For the longest time, my friends had me labeled as a picky eater. To them, I didn’t like pasta, I hated pizza, and I’d rather not eat at all than eat anything with cheese. Some excuses I told them were that cheese hurt my stomach, dairy made me break out, and ice cream hurt my teeth. All of this was nothing but lies. I was trying to cover up my fear of most foods. To my friends, I was just a picky eater, which is how I justified eating the same foods every day. I called myself “a creature of habit,” but in reality, I was simply living my life in fear of foods that didn’t deserve to have any sort of power over me.
In high school, my friends started to realize that something wasn’t right. Some people might have seen me eating the same food every day and thought it was due to my Type A personality, controlling tendencies, or Virgo traits. However, that was far from the truth. When my best friend approached me about my limited diet and strict exercise routine, I decided to come clean about my fear of most foods and the comfort I found in the routine I had built for myself. I had found the few foods that I felt comfortable eating and adjusted my diet and schedule to allow for this. I often found myself fearing dinner plans with friends, vacations, or any type of schedule change due to the fear that it would change my eating and workout schedule.
At the end of it all, the only one harmed was me. I missed out on lifelong memories out of fear of changing my daily schedule, deprived my body of countless meals, and didn’t allow myself to change and grow in order to protect my eating disorder. Picky eaters do exist, and in fact, I know many of them. But there is a difference between being a picky eater and using picky eating as an excuse to avoid certain foods out of fear. This can become very dangerous and lead you to deprive yourself of core memories and tons of amazing food. Coming to terms with my eating disorder made me realize that I don’t hate dairy and ice cream doesn’t hurt my teeth. In recovery, I discovered that I loved all the foods I feared eating and I found myself saying yes to dinner plans more and more. I am now able to put making lifelong memories above a strict food schedule and continue healing my relationship with food.
Sometimes we begin to believe the lies our eating disorder tells us.

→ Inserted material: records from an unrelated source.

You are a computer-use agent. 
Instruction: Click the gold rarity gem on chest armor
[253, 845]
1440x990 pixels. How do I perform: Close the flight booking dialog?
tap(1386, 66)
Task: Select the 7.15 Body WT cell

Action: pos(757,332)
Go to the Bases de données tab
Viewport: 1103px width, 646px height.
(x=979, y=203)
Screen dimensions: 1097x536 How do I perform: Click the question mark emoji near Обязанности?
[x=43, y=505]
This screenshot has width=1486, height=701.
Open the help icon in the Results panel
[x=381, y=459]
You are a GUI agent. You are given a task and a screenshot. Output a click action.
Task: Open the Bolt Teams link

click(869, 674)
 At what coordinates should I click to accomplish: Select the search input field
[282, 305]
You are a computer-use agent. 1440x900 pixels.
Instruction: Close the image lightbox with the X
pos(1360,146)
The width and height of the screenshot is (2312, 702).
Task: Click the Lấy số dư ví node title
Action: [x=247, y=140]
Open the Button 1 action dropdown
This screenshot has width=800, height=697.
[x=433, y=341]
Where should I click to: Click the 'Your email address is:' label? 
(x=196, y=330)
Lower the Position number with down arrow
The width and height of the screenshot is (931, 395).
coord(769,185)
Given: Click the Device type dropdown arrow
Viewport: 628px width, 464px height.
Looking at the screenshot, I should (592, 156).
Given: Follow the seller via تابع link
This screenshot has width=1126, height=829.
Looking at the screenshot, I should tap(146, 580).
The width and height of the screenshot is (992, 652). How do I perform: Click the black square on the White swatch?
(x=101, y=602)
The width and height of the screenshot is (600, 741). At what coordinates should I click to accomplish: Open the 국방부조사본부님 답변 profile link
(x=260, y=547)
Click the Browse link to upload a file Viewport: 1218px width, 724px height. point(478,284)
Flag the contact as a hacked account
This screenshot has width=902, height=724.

At one point, I began believing that I was a picky eater and truly did prefer the food I ate every day. However, when I stepped back and was able to accept what was actually happening, it became clear that being a picky eater was a way to hide my dangerous eating habits. I encourage those who only allow themselves to eat certain foods to ask themselves: Are these the foods I prefer and enjoy or is my fear of food making this decision for me?